Pro tip: Go beyond the basics. Ask your clients questions that will enable you to deliver an above-and-beyond client experience.
Law
Think of a law firm intake form, and you probably imagine filling out pages and pages of documents. Maybe a PDF, if you’re lucky. Employment law firm Dunsmore Law makes the intake process super simple with a streamlined online intake form that sticks to the essential questions they need to get started.
Pro tip: If you work in a complex field, keep your initial intake simple. You can always ask more questions once clients are onboarded.
Dental
By moving their patient history forms online, Rosedale Dental enabled their patients to complete them at their convenience. This streamlines a process that’s usually boring and time-consuming.
Pro tip: Look for ways to digitize intake processes you’re handling with paper now. It'll be saving you considerable time on data entry — and make it a far more pleasant experience for your clients.
Online Business Manager
Online business manager Erika Macauley has a super-clear intake form that asks clients exactly what services they want, what their timeline is, and what kind of budget they have to work with. These simple questions can help Erika determine if the potential client is a fit.

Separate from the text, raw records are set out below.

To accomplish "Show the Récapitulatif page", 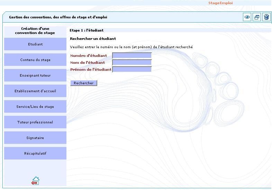I will (35, 154).
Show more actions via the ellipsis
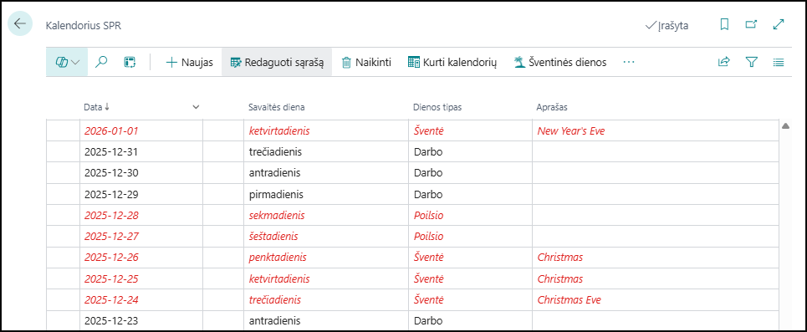Screen dimensions: 807x332 [628, 62]
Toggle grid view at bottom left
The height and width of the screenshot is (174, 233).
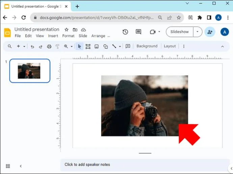pos(8,166)
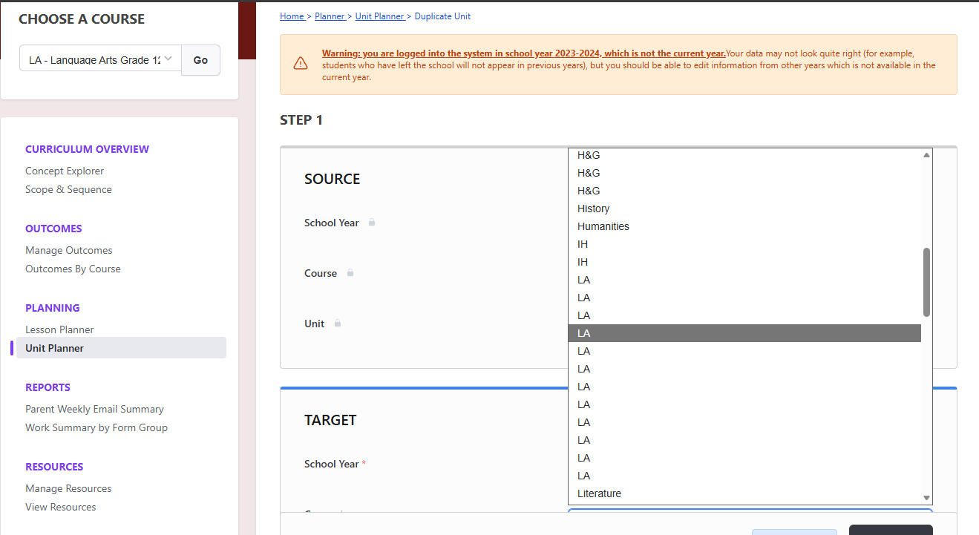Go to Manage Outcomes page

pos(69,250)
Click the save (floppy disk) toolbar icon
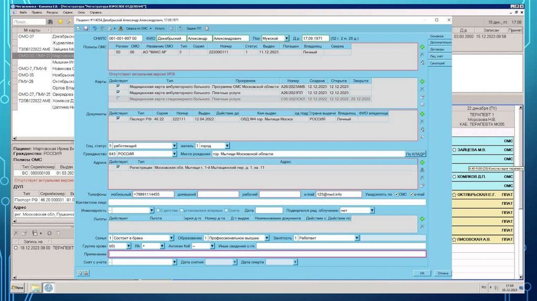537x301 pixels. pyautogui.click(x=86, y=28)
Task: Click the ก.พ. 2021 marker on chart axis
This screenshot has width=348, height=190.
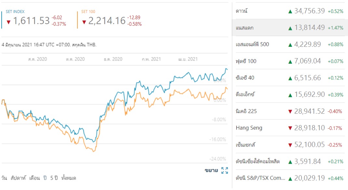Action: coord(151,59)
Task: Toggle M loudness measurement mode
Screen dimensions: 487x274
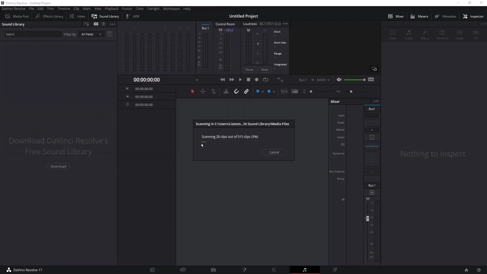Action: 248,30
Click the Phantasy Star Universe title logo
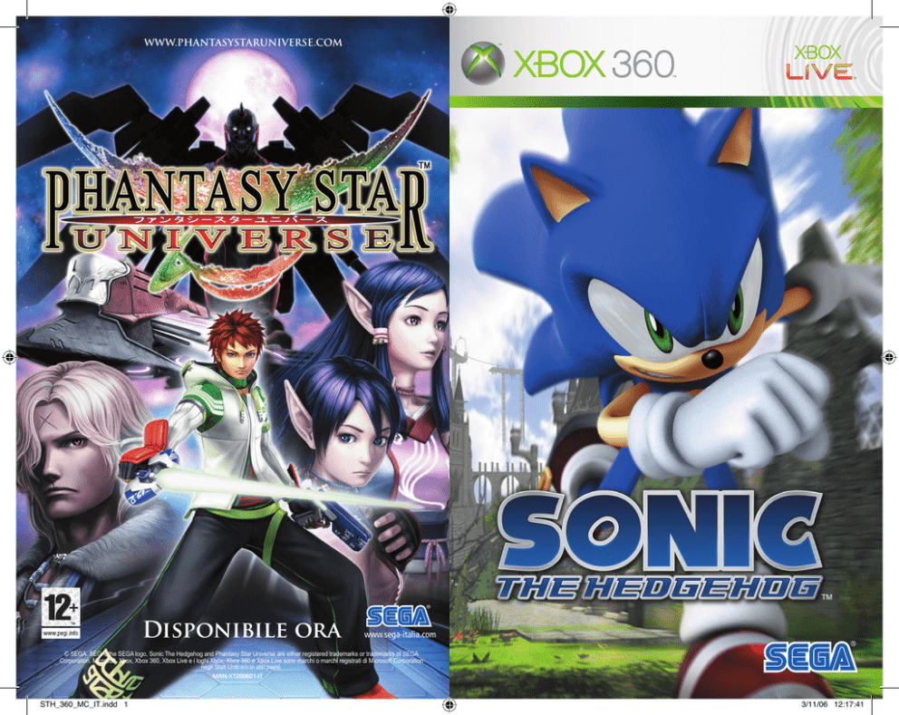899x715 pixels. (237, 210)
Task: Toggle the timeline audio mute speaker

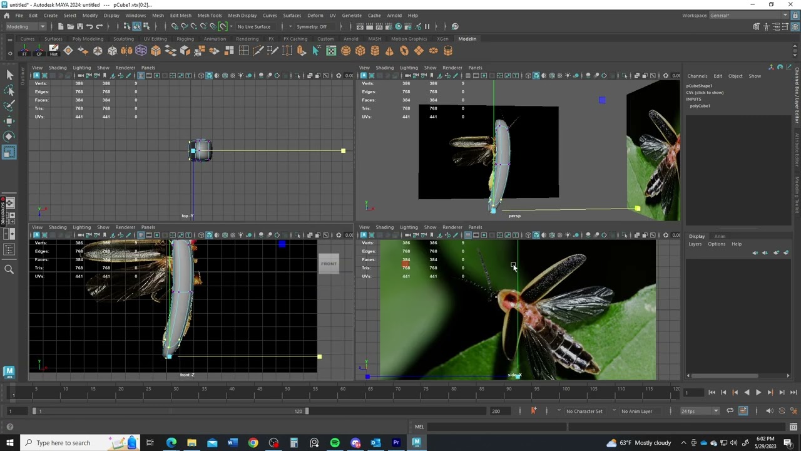Action: click(x=770, y=411)
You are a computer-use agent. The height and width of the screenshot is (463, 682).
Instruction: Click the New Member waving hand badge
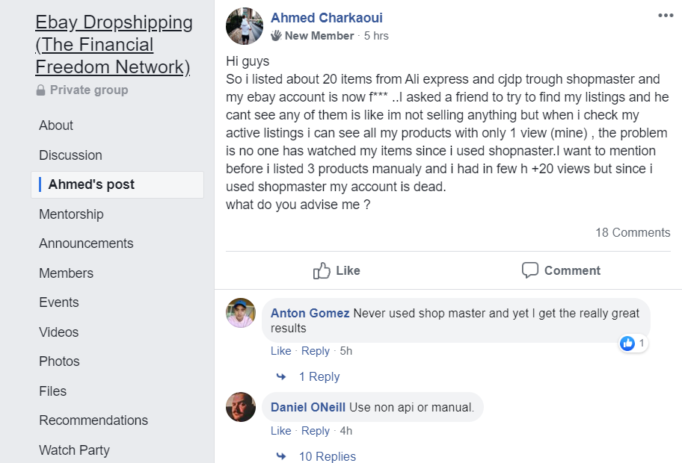276,36
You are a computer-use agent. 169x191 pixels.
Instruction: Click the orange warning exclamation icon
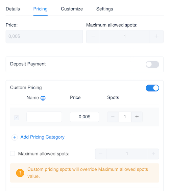tap(20, 173)

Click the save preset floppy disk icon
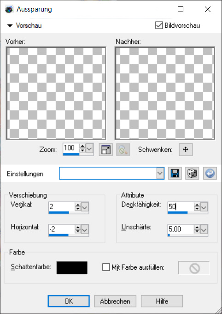coord(175,173)

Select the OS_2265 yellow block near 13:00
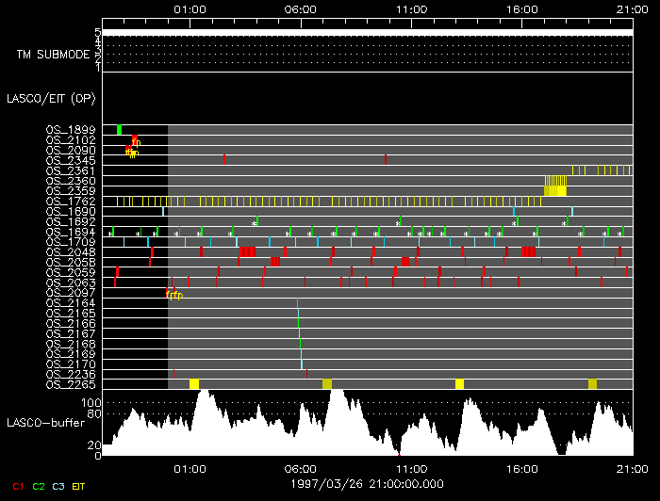tap(459, 383)
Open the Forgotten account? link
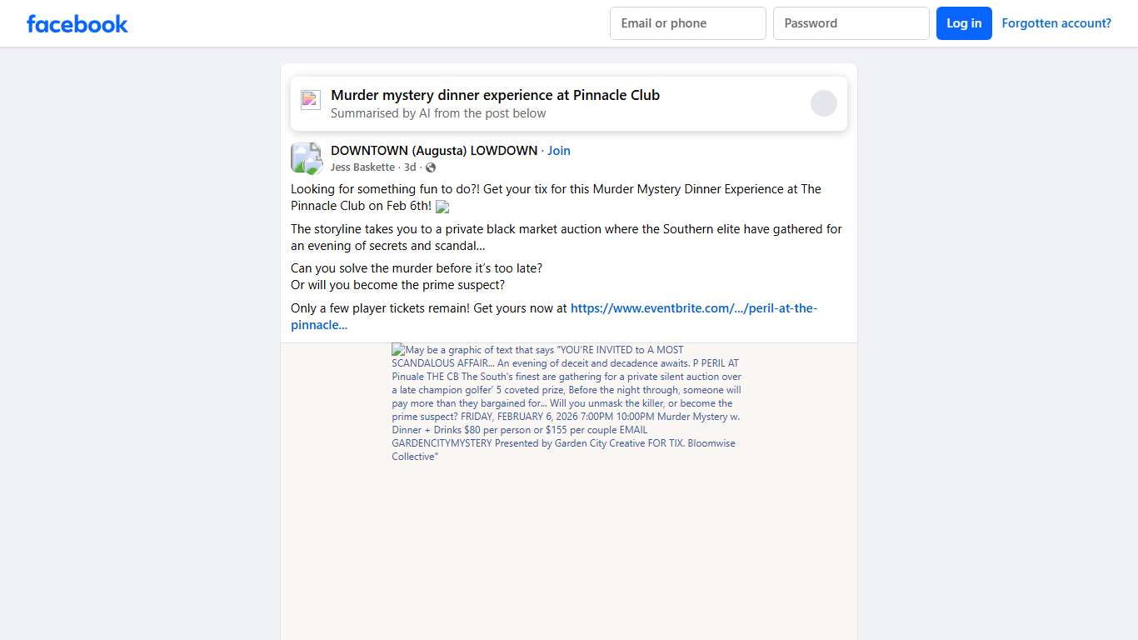1138x640 pixels. pos(1056,23)
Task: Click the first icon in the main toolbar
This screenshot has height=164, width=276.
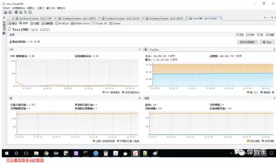Action: click(x=6, y=12)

Pro tip: Ask qualifying questions about project scope, timeline, and budget to determine which prospects are right for you.
Accounting
Simplicity is a virtue when it comes to intake forms. Tre Accounting knows that asking for too much detail can overwhelm their prospective clients, so they stick to high-level questions with their intake form. Their accounting team can always go into more depth later.
Pro tip: Deliver a fast, simple intake experience that’s easy for prospective clients to complete.
Create a Quality Client Intake Form
Not everything is meant to be. And it’s easy to waste a lot of time chasing down an opportunity that might blow up in your face. With a well-crafted client intake form, you can get ahead of those potential duds and keep your agency running as efficiently as possible.